リニューアル改修できない神宮球場。甲子園球場との3つの違い

 

未来の野球ファンにつなぐ唯一の方法


明治神宮野球場は1926年に竣功し、伝統と歴史がある。32年に完成予定の新球場は、隣地に新たに建設される計画だ


 明治神宮外苑再開発により、1926年に竣工した明治神宮野球場を取り壊し、2032年に新球場が完成する予定となっている。現在の秩父宮ラグビー場の付近に、新たに建設される計画だ。なぜ、現存の球場をリニューアルすることができないのか。

 明治神宮野球場・永渕義規球場長は言う。

「2013年から3年のオフシーズンを利用し、来場者の安全性を向上すべく、耐震補強工事を実施しました。構造耐震性能を有する建物ではあるものの今後、100年を見据えるとご来場者、選手にとって、大きな課題を残しています。近い将来、限界がくる可能性は否定できないのです。未来の野球ファンにつなぐには、隣地での建て替えしか、方法はありませんでした」

 そこで、歴史ある球場として比較材料となるのは、1924年に開場した阪神甲子園球場だ。

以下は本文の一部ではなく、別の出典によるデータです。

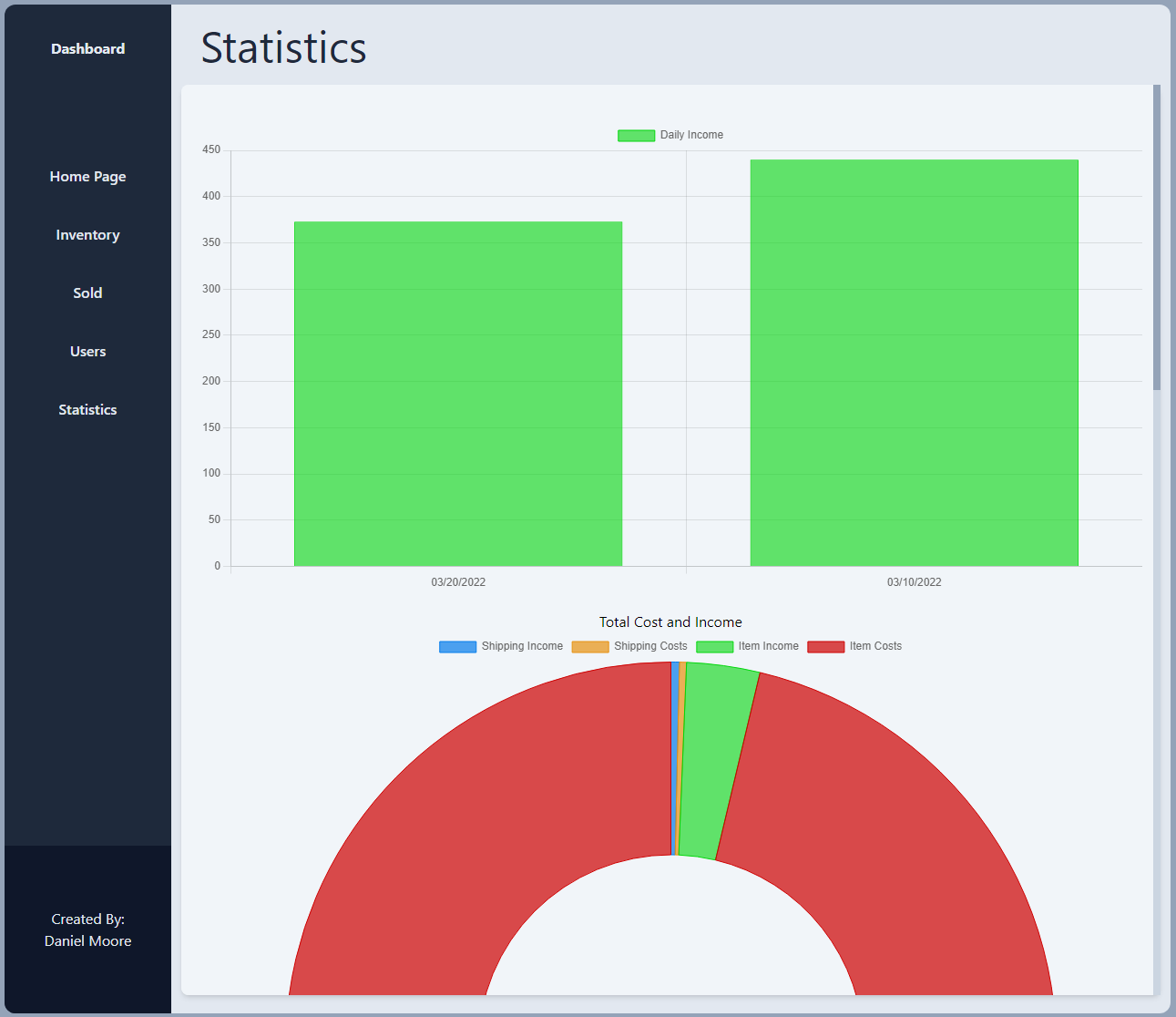Viewport: 1176px width, 1017px height.
Task: Click the Total Cost and Income chart title
Action: click(x=670, y=622)
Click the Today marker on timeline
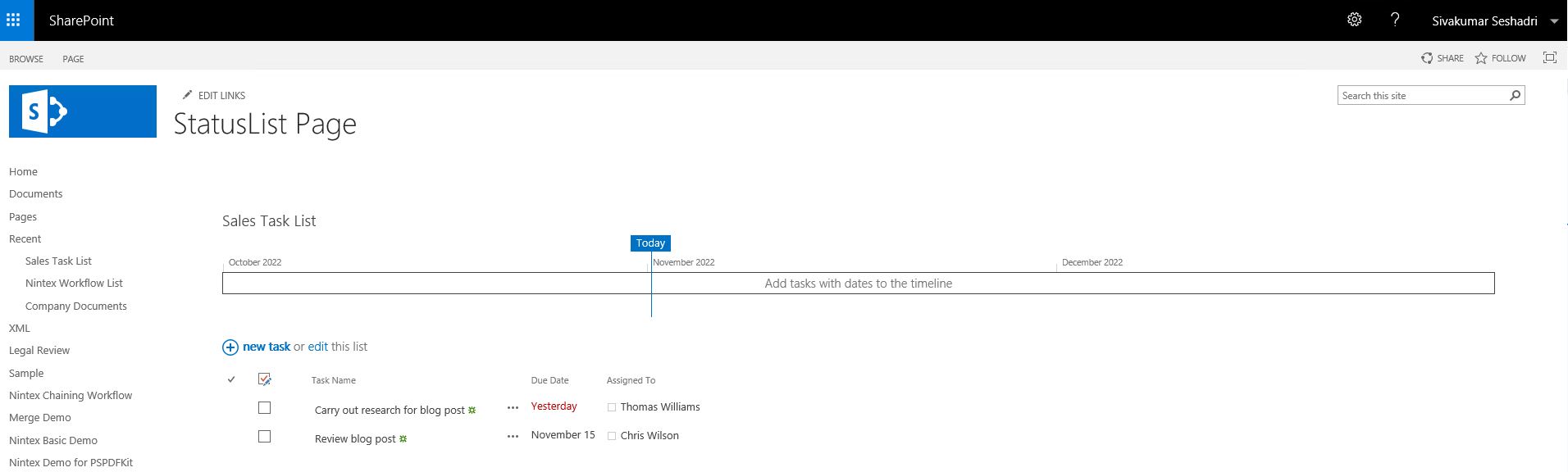Viewport: 1568px width, 472px height. click(x=650, y=243)
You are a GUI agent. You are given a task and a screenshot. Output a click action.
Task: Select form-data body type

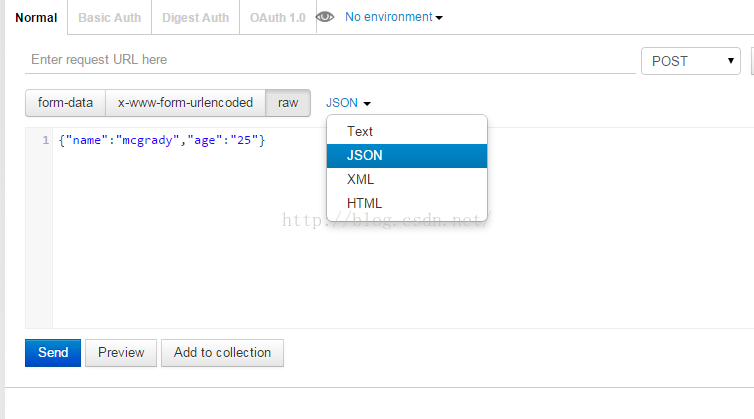(65, 102)
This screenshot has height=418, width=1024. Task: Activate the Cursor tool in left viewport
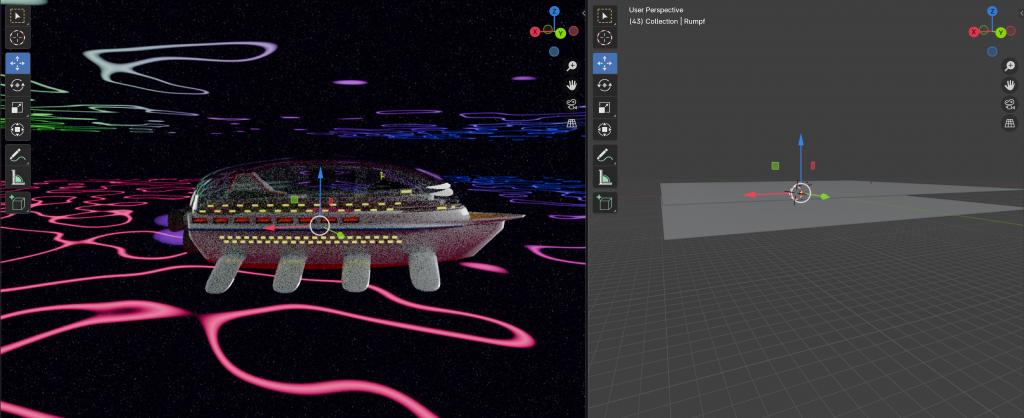[x=18, y=38]
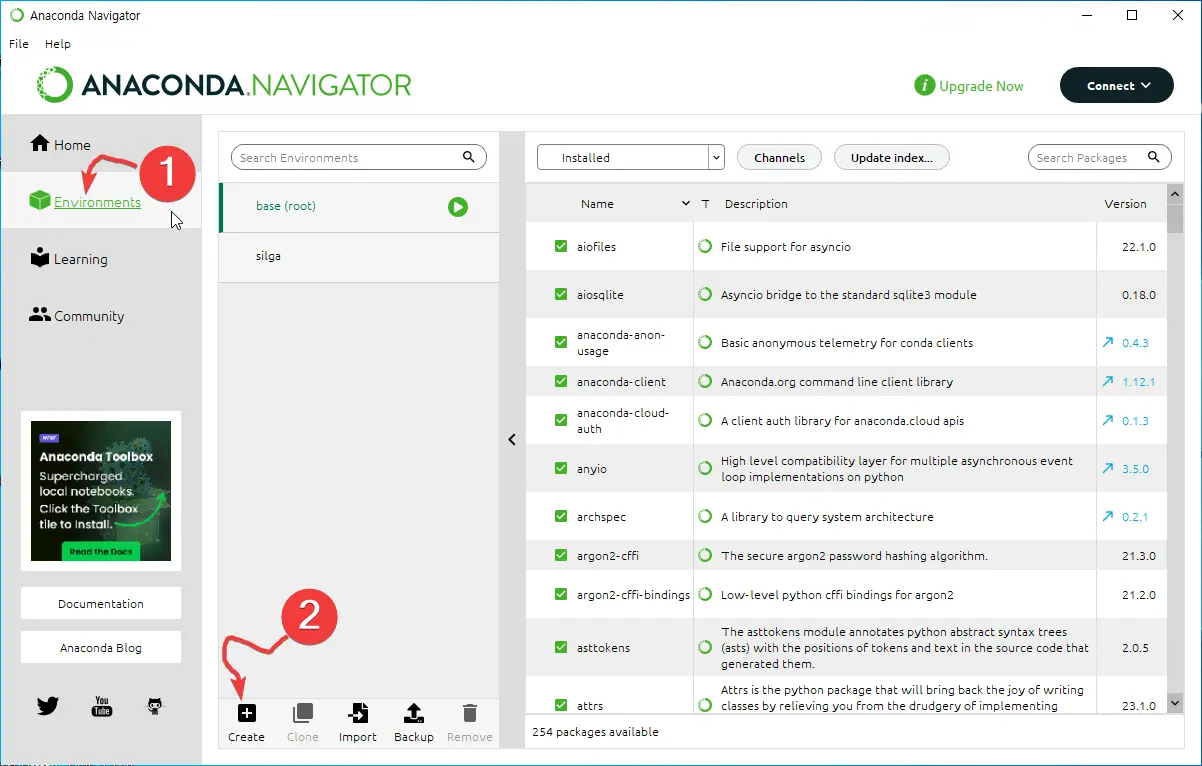Click the Backup environment icon
This screenshot has width=1202, height=766.
(413, 713)
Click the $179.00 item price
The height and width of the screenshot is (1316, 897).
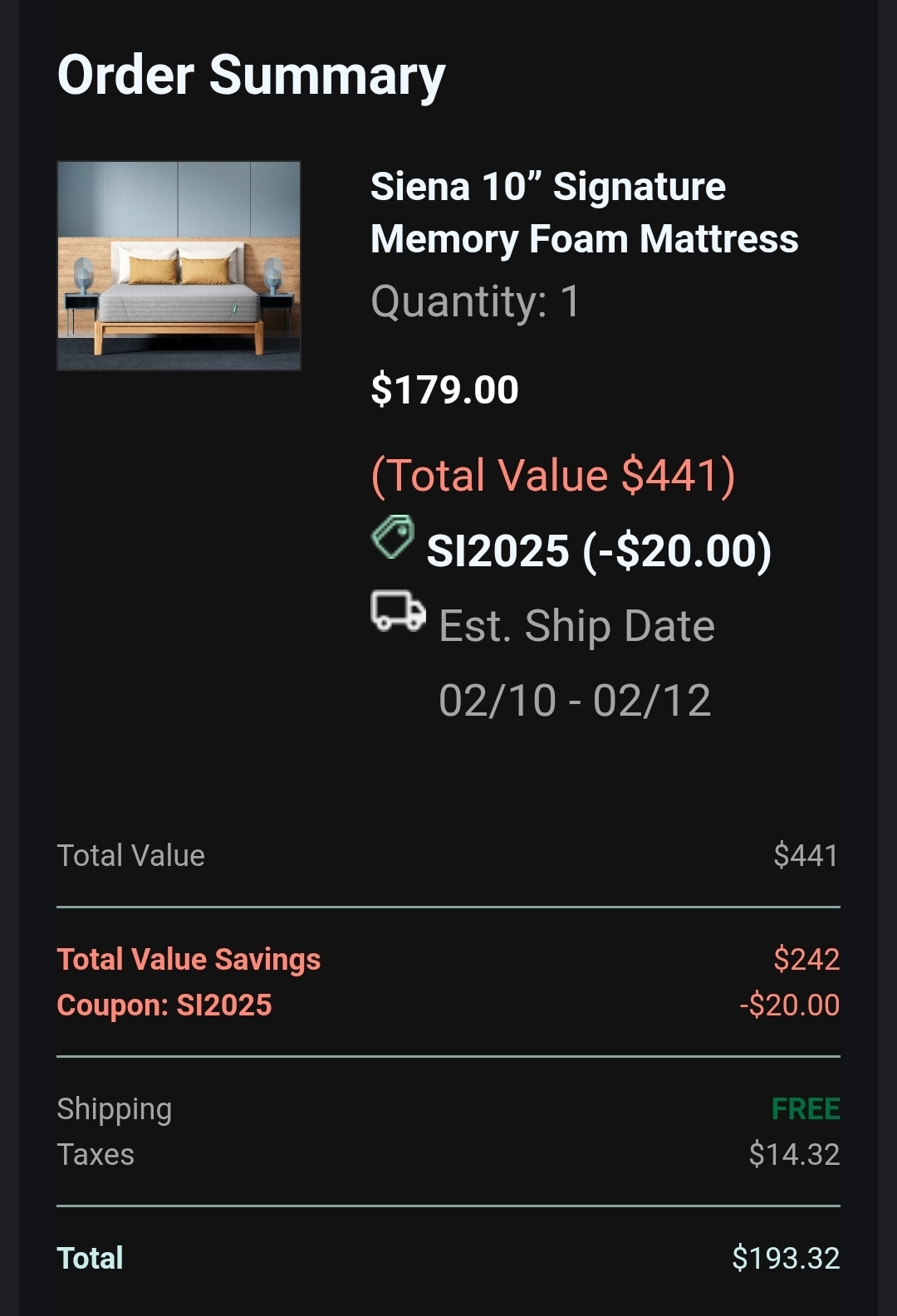444,389
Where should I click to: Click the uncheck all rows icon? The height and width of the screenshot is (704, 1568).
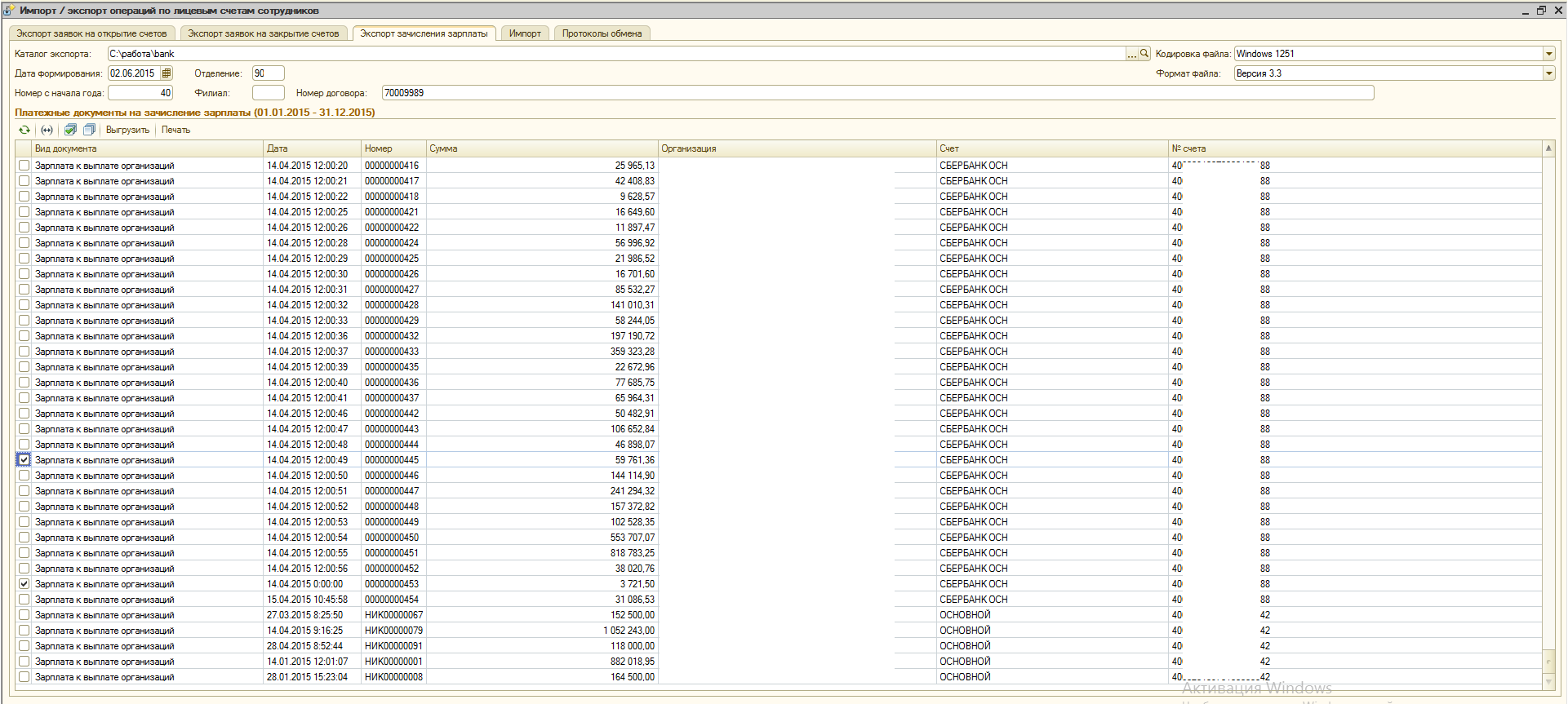90,130
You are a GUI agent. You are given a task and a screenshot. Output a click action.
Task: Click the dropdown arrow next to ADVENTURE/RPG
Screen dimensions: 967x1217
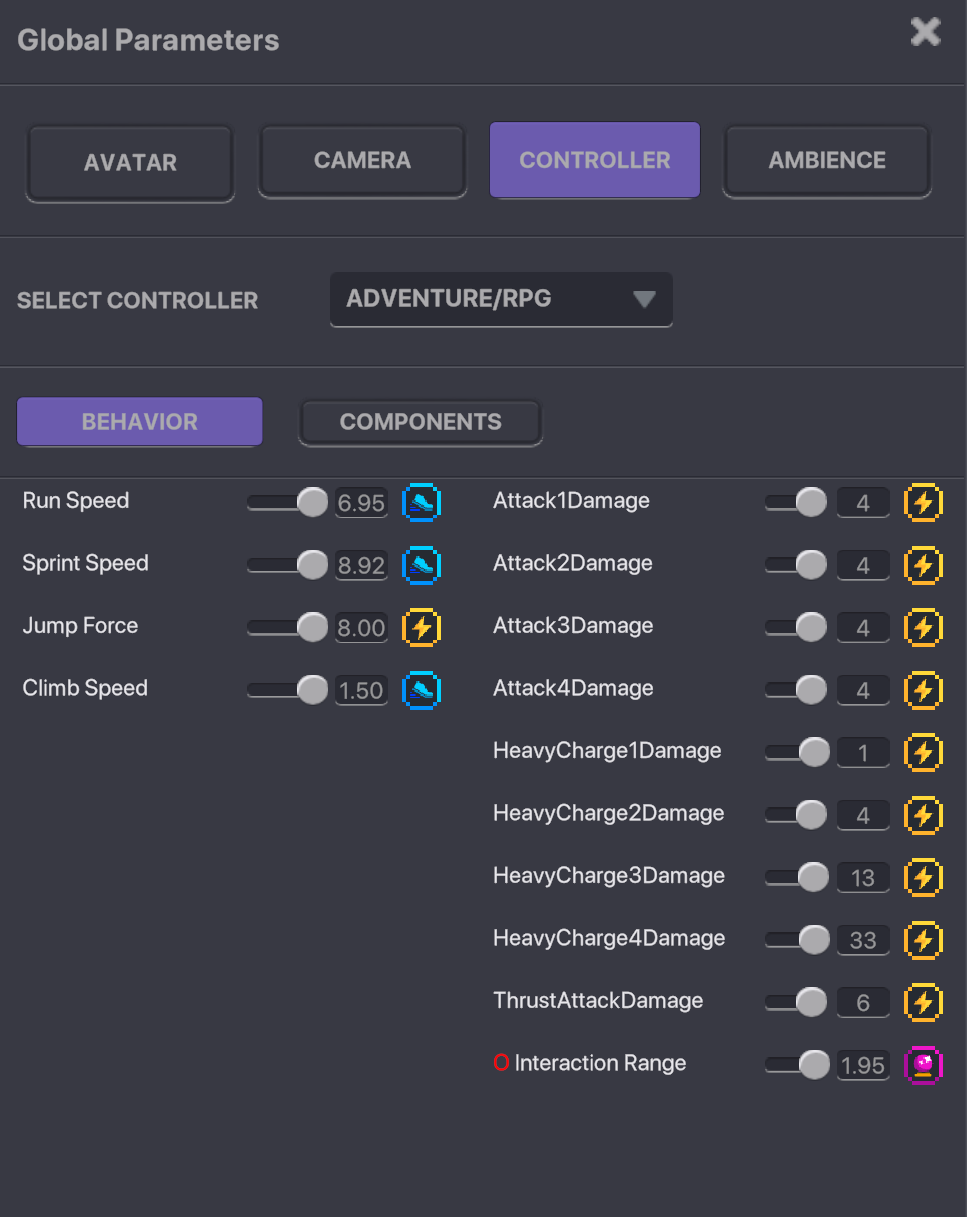pos(644,299)
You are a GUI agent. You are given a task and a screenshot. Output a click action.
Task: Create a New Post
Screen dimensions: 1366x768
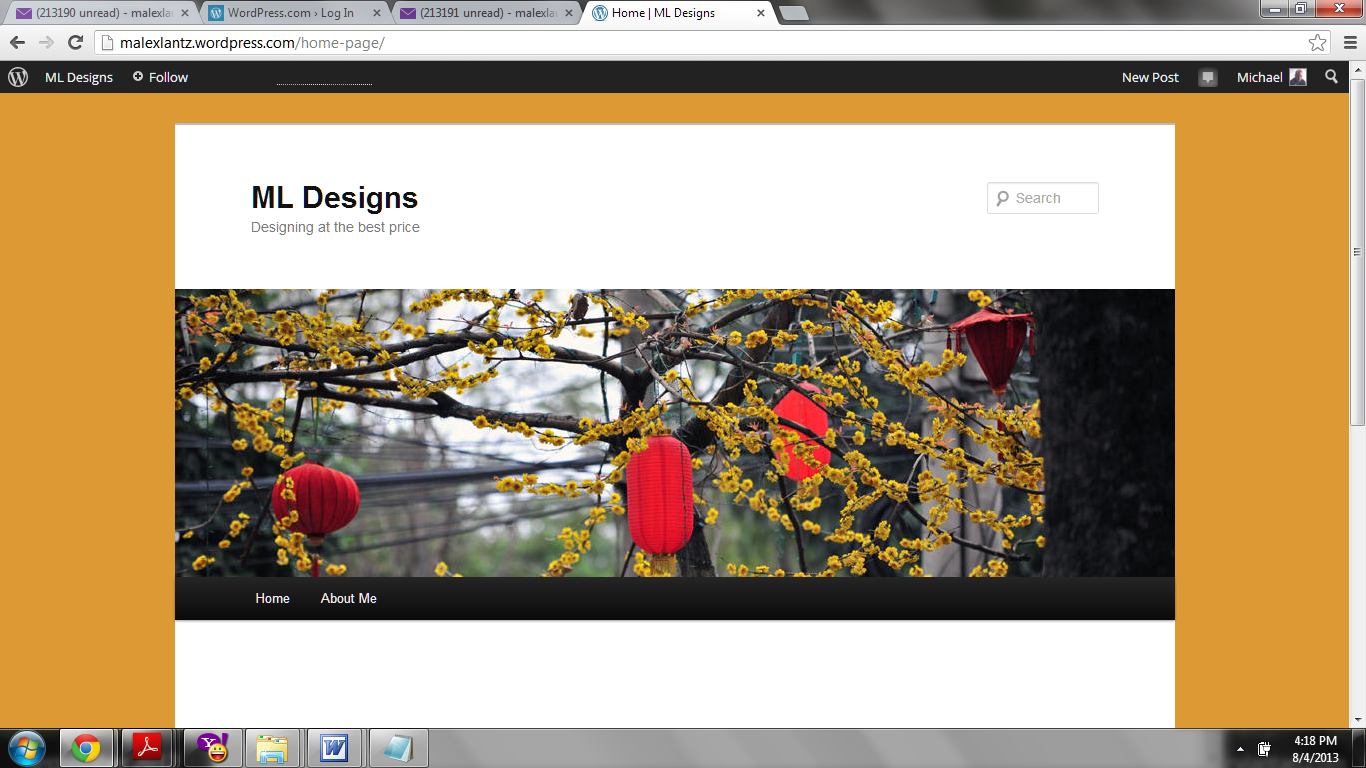(x=1150, y=77)
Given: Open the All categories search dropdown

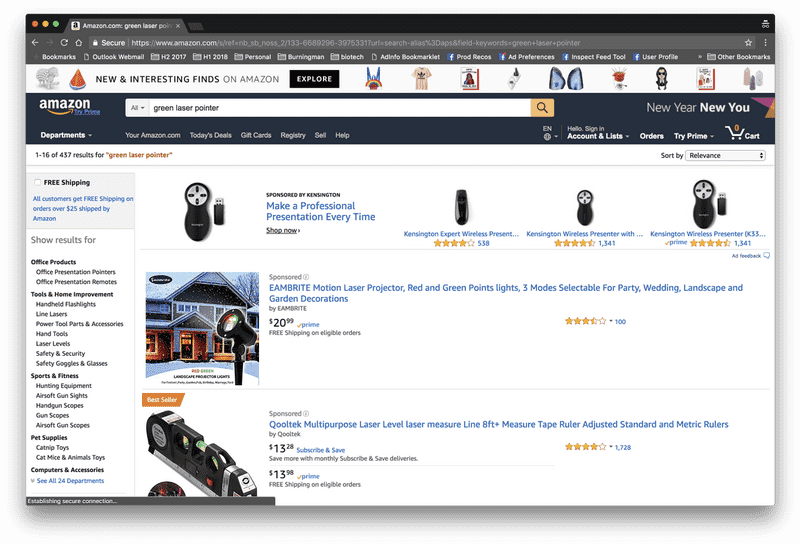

 阪神甲子園球場は2007年から3年間、オフシーズン期間を利用し、約200億円をかけてリニューアル工事を実施した。こうしたリニューアル(リノベーション)により維持している球場は甲子園のほか、アメリカではフェンウェイ・パーク(1912年開場)、リグレー・フィールド(1914年開場)の例がある。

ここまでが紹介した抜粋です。